Task to carry out →
In the entries that follow, copy exactly each line from the first through the line with "The image size is (414, 233).".

Record set →
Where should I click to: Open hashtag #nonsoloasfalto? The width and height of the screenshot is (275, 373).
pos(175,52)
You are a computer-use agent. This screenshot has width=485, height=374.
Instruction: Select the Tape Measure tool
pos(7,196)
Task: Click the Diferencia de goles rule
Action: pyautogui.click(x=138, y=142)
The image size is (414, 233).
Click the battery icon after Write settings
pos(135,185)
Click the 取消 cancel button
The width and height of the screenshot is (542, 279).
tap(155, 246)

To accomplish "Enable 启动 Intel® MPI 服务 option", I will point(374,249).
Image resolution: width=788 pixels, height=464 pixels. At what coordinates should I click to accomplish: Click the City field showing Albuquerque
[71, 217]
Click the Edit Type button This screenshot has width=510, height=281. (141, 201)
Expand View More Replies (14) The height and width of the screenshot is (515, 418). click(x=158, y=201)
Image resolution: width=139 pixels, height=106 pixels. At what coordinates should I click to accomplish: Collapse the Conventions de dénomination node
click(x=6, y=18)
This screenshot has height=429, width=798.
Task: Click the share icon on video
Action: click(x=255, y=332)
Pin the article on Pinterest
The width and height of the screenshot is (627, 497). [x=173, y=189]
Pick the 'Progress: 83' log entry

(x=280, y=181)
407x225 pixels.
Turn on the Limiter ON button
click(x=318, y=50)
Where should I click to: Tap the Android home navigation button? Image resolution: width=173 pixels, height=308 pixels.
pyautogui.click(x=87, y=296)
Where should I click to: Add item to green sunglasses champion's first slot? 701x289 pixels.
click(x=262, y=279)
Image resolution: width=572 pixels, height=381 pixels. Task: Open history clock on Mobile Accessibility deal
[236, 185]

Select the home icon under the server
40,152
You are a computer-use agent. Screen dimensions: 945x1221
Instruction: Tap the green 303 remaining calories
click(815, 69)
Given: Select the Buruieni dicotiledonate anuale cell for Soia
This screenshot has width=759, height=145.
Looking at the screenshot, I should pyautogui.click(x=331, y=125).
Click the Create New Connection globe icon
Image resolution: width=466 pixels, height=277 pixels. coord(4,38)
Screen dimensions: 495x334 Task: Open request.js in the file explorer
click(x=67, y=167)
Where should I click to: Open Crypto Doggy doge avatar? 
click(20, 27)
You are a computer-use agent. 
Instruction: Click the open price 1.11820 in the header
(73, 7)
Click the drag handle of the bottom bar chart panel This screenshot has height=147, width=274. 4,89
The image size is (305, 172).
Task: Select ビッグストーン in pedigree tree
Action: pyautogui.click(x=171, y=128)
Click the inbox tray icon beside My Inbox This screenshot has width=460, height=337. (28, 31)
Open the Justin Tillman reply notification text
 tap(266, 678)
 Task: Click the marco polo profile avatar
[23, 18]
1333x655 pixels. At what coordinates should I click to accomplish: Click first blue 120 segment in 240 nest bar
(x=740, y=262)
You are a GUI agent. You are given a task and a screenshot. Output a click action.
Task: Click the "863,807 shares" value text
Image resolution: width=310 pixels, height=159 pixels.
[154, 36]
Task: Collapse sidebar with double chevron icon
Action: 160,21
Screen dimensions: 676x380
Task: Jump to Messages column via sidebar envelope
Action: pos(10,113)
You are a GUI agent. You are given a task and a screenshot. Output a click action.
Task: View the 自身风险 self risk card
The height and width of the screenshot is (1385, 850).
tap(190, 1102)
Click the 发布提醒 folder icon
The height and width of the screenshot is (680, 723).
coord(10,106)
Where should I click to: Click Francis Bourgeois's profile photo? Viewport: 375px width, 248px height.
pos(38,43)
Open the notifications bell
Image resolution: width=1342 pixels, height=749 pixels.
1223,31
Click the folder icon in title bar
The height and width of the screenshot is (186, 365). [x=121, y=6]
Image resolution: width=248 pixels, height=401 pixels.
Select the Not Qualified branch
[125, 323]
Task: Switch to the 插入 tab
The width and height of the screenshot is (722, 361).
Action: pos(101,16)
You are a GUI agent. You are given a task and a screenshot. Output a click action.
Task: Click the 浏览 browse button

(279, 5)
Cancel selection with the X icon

Your solution →
Where should I click to: Open hashtag #nonsoloasfalto? The width and height of the screenshot is (275, 373).
pos(175,52)
You are a computer-use agent. This screenshot has width=485, height=374.
Instruction: Select the Tape Measure tool
pos(7,196)
Task: Click the Diferencia de goles rule
Action: pyautogui.click(x=138, y=142)
The image size is (414, 233).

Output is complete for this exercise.